’’Radikalisme di kampus perlu diawasi,’’ kata Nasir di sela menghadiri penandatanganan nota kerja sama Politeknik Negeri Madiun (PNM), Pemkot Madiun, dan PT INKA, beberapa waktu lalu.
Pengungkapan terorisme di Universitas Riau seolah menampar penyelenggaraan pendidikan tinggi di tanah air. Di hadapan awak media, saat itu Nasir tak menampik fungsi pengawasan terhadap perguruan tinggi masih dirasa kurang.
Pengungkapan terorisme di Universitas Riau harus menjadi pelajaran meningkatkan fungsi pengawasan itu. ’’Agar dosen dan mahasiswa tak lagi terkontaminasi paham radikalisme, ada cara-cara pengawasan yang bisa dilakukan,’’ ujarnya.

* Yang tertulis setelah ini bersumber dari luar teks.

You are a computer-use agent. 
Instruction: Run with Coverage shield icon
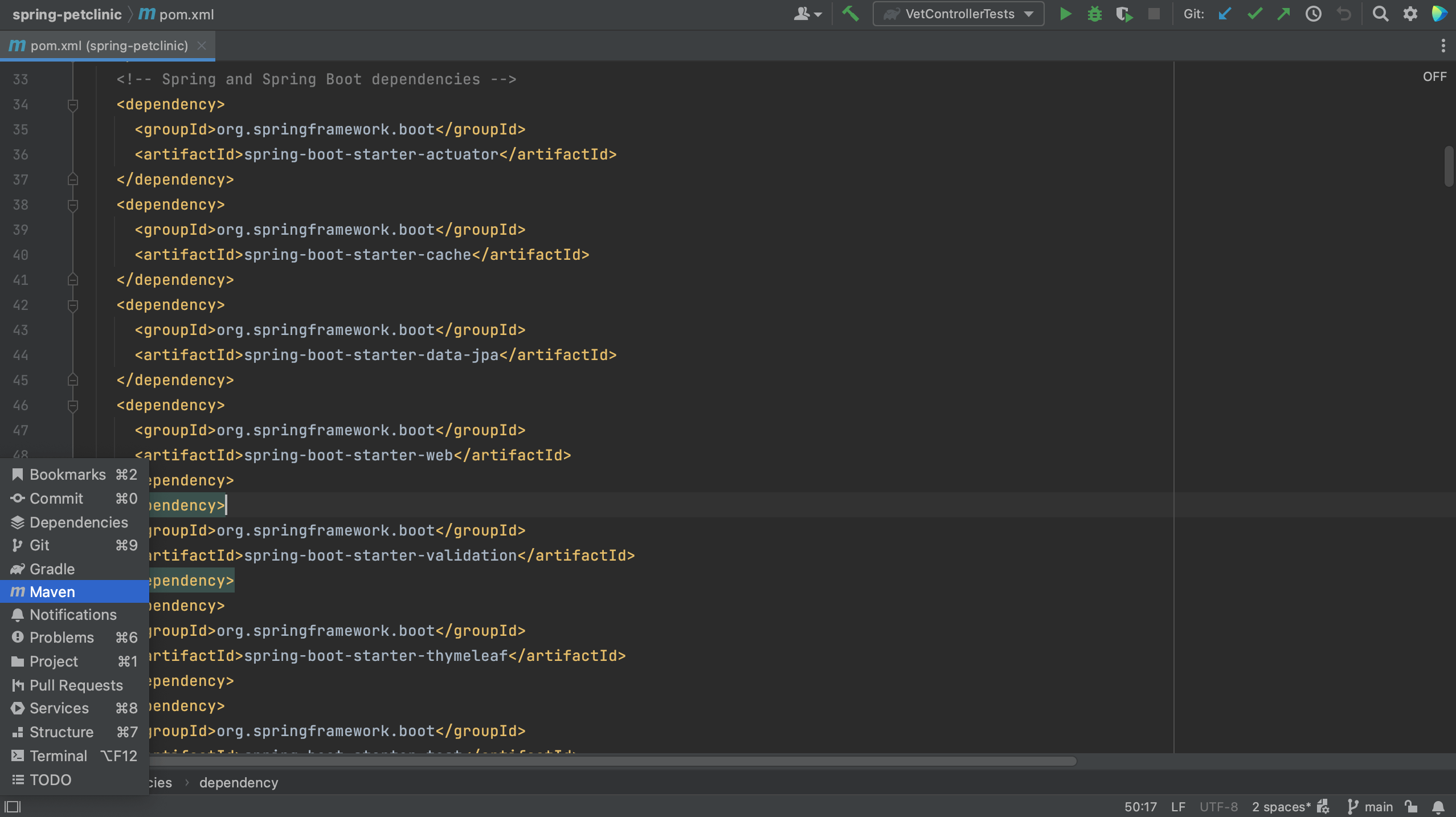(x=1124, y=14)
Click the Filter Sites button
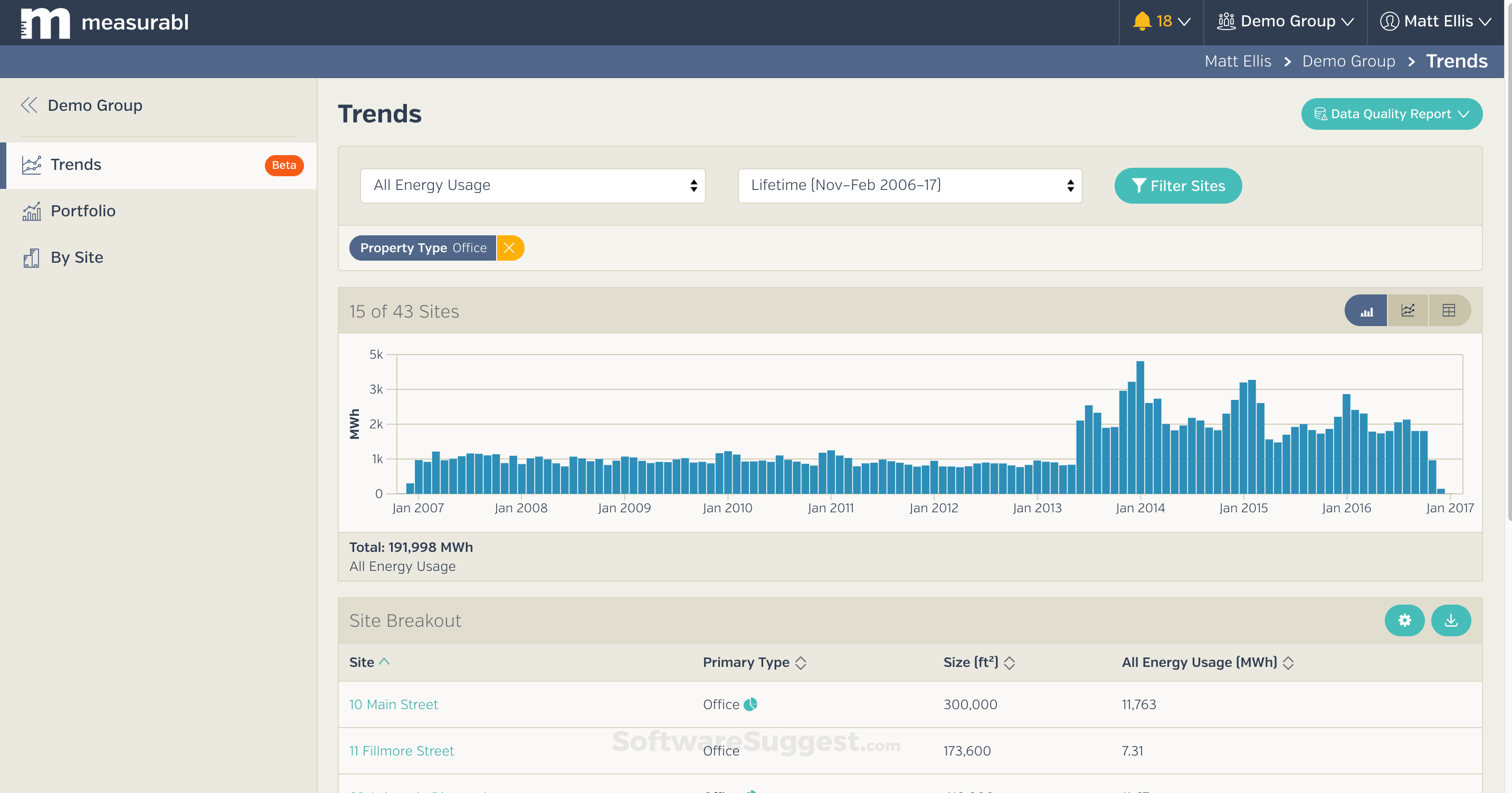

Pertama, adalah pengawasan terhadap sistem pembelajaran di kampus. Melalui pembelajaran itulah, paham menyimpang dari ideologi pancasila bisa ditularkan, terutama dari dosen kepada mahasiswa mereka. Dosen-dosen itu, bisa diketahui dari aktivitasnya, khususnya di media sosial.
’’Ada kemungkinannya. Yang jelas ketika guru (dosen) iya, maka murid-muridnya tentu bisa terpengaruh. Ada dosen yang di posting-an media sosial mengaku pendukung kelompok radikal, itu di-nonjob-kan,’’ beber Nasir.
Nasir bahkan menyebut potensi infiltrasi paham radikalisme sama besarnya di berbagai kampus. Tak hanya di Universitas Riau. Kendati dia mengaku belum punya cukup bukti terkait banyak tidaknya dosen atau kampus yang terpapar paham radikal.
’’Yang jelas potensi itu sama saja, entah di Undip atau ITS, misalnya,’’ kata dia. ’’Awasi betul para dosen. Pendataan bisa melalui rektor,’’ imbuh Nasir. Pengawasan kedua yang bisa dilakukan untuk meminimalkan paham radikal masuk kampus adalah memantau aktivitas media sosial para civitas akademika. Baik dosen maupun mahasiswa. Pasalnya, Nasir melihat juga ada kecenderungan paham radikalisme menyebar tidak hanya dari dosen langsung kepada mahasiswa, namun juga dari media sosial.